• _ASSIGNMENT 1_:
For each statement below, say whether it agrees with the comment thread: (a) the comment thread says Bernie Sanders accepts super PAC money; (b) the comment thread says the person under discussion worked as a consultant at McKinsey; (c) a commenter in the comment thread recommends reading a book about McKinsey. Answer yes or no for each and quote the exact words that decide it.
• _ASSIGNMENT 2_:
Quote the part of the comment thread starting at "GIVEDADDYABYTE" and ending at "with this guy?".

Even then, it seems like this headline is a little sensationalist. But optically, not good. Even then, this is something that everyone should be aware of. It is easy to jump to conclusions, but we should also do our due diligence here to verify these connections. This can end similar to how Bernie Sanders was painted as a health industry "shill" when in reality it was just the way political donations are categorized.
Nurses and such had donated X amount of dollars to his campaign and that was twisted as him taking money from "the healthcare lobby" when in reality he is basically one of the 3 people in government who don't accept super pac and lobbying money, proving that you can indeed survive off of grassroots donations. So we have to be careful here. Optics is not enough to make a conclusion, and people will try to use that against you.
xyst
This guy is a classic example of failing upward. Goes from parasitic consultant at McKinsey. Consulting/devising strategy to market opioids to masses. Then to _medical_ director at MassHealth. Then to director of Medicaid and CHIP. And now a public health chief.
No medical degree or scientific background. Background reads like an accountant from McDougal & McDouglass (w/e firm that took over Boeing).
It’s no wonder people have no confidence in our health system. It’s filled with nepo babies and neoclassical economic types that min/max cost.
GIVEDADDYABYTE
I'm reading a book on McKinsey now titled "When McKinsey Comes To Town". Given the firms track record finally coming to light it's amazing that working at McKinsey is a career booster instead of a black mark. Hopefully more people start to realize that putting the most ruthless business minds in charge of public healthcare leads to poor outcomes.
I'd recommend reading the book, it is a bit of a downer though
mmooss
The interesting question is why the mayor is sticking with him. That seems like a major change in the embrace of corruption recently. What does the mayor gain politically by sticking with this guy?

• _PROVIDED INFORMATION_:
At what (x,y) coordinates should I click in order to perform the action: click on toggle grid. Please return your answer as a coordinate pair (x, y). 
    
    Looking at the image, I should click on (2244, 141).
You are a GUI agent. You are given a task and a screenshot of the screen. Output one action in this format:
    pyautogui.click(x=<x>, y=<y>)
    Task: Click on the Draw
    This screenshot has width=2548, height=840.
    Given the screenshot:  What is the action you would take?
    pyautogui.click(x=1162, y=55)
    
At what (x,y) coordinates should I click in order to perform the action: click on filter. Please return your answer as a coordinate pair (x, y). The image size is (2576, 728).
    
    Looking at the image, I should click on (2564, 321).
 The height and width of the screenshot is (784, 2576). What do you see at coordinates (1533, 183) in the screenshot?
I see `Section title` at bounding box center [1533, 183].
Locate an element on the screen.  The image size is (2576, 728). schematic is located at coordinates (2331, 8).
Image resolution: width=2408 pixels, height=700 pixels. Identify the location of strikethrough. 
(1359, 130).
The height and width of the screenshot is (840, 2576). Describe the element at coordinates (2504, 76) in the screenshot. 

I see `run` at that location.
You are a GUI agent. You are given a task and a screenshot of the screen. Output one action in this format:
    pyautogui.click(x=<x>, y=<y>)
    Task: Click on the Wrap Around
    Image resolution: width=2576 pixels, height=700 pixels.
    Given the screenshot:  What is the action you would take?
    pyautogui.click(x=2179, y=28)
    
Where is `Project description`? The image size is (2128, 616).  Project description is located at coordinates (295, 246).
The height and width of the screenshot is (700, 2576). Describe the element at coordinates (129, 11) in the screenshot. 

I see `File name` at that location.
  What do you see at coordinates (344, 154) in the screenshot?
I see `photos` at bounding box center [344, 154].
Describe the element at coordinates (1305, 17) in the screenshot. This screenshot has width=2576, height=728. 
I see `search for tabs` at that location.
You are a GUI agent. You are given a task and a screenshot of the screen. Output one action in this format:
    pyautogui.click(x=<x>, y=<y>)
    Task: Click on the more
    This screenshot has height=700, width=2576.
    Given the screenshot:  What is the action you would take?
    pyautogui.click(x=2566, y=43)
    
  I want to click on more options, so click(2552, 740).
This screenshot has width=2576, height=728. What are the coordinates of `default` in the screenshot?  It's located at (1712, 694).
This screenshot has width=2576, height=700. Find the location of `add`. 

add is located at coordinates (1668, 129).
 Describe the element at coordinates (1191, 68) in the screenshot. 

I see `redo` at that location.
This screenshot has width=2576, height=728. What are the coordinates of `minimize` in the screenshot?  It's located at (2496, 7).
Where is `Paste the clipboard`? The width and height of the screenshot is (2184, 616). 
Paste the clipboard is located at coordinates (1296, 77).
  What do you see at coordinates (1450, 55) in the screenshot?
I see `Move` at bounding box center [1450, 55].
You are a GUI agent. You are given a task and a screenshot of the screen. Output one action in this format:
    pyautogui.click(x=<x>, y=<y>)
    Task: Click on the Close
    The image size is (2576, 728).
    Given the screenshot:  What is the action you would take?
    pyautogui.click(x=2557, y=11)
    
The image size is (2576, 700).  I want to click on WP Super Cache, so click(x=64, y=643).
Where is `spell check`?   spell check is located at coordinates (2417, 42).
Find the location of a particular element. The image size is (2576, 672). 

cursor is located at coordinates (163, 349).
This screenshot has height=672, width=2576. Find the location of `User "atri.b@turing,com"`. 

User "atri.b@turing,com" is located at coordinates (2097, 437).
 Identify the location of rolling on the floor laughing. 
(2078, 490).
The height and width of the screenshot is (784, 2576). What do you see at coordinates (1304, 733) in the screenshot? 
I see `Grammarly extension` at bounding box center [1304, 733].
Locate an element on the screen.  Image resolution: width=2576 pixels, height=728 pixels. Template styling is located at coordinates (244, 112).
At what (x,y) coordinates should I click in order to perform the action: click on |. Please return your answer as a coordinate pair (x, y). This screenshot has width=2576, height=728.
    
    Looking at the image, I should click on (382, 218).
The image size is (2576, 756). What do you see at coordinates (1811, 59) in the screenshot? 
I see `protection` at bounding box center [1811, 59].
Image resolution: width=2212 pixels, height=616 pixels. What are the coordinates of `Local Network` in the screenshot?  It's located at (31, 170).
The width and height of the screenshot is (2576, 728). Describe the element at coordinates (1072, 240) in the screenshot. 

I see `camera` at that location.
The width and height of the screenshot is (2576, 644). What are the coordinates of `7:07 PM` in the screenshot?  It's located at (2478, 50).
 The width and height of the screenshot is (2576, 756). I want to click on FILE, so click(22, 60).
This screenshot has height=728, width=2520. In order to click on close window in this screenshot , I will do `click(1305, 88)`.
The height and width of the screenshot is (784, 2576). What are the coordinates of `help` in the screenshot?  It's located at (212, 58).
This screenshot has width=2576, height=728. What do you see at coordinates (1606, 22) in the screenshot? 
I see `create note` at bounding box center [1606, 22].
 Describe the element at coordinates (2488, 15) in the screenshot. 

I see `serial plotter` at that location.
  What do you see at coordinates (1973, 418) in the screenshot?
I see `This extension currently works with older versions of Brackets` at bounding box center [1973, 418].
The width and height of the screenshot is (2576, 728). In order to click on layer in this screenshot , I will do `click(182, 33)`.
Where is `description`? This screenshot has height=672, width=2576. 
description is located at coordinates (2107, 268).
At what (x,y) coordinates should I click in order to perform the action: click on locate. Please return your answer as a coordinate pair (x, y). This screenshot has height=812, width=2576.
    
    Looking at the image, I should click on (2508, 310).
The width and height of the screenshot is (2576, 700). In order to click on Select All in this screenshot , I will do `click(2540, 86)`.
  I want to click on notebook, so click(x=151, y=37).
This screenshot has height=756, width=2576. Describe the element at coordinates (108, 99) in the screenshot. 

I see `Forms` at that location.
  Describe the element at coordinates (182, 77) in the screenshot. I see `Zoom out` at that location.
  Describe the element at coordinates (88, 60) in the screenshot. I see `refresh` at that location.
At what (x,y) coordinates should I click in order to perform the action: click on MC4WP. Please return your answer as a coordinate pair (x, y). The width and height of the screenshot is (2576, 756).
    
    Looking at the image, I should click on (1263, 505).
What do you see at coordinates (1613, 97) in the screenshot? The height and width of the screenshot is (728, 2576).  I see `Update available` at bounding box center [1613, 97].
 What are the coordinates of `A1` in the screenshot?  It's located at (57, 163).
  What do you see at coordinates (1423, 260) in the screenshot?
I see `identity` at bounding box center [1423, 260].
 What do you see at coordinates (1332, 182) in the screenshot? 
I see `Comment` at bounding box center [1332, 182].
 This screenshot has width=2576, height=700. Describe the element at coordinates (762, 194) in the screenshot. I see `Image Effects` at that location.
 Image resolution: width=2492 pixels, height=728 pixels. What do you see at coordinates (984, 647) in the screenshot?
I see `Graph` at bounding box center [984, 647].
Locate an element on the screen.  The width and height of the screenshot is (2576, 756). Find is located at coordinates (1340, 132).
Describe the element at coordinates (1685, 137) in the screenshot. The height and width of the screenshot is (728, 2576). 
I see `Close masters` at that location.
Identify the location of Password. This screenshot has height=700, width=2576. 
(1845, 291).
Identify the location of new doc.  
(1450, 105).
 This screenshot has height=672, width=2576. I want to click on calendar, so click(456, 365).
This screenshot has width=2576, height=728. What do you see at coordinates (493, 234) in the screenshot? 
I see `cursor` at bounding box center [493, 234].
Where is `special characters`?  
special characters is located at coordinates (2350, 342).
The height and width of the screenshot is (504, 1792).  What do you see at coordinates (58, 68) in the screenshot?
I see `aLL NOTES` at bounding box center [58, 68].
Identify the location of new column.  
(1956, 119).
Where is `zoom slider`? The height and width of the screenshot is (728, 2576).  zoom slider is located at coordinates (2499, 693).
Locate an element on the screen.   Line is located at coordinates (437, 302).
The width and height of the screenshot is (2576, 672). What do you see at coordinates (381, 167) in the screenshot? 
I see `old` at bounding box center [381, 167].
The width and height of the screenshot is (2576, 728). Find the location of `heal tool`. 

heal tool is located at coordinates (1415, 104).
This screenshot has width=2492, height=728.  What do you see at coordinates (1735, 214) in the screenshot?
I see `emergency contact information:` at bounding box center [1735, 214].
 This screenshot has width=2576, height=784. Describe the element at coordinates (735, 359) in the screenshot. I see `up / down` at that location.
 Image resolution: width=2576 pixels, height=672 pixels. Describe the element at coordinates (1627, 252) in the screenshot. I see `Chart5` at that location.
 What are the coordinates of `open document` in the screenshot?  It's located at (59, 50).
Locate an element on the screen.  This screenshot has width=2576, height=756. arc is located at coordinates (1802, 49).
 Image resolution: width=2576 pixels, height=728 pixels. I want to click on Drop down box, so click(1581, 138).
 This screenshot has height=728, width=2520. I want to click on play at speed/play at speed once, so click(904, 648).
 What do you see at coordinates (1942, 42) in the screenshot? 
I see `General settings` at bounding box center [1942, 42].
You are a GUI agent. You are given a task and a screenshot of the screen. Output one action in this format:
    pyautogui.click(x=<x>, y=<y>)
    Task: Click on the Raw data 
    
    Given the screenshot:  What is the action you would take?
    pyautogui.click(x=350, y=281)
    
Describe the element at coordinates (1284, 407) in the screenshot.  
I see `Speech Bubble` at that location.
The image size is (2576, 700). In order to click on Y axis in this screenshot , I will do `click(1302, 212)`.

• _RESPONSE AREA 1_:
(a) No: "he is basically one of the 3 people in government who don't accept super pac and lobbying money"
(b) Yes: "Goes from parasitic consultant at McKinsey."
(c) Yes: "I'd recommend reading the book"

• _RESPONSE AREA 2_:
GIVEDADDYABYTE
I'm reading a book on McKinsey now titled "When McKinsey Comes To Town". Given the firms track record finally coming to light it's amazing that working at McKinsey is a career booster instead of a black mark. Hopefully more people start to realize that putting the most ruthless business minds in charge of public healthcare leads to poor outcomes.
I'd recommend reading the book, it is a bit of a downer though
mmooss
The interesting question is why the mayor is sticking with him. That seems like a major change in the embrace of corruption recently. What does the mayor gain politically by sticking with this guy?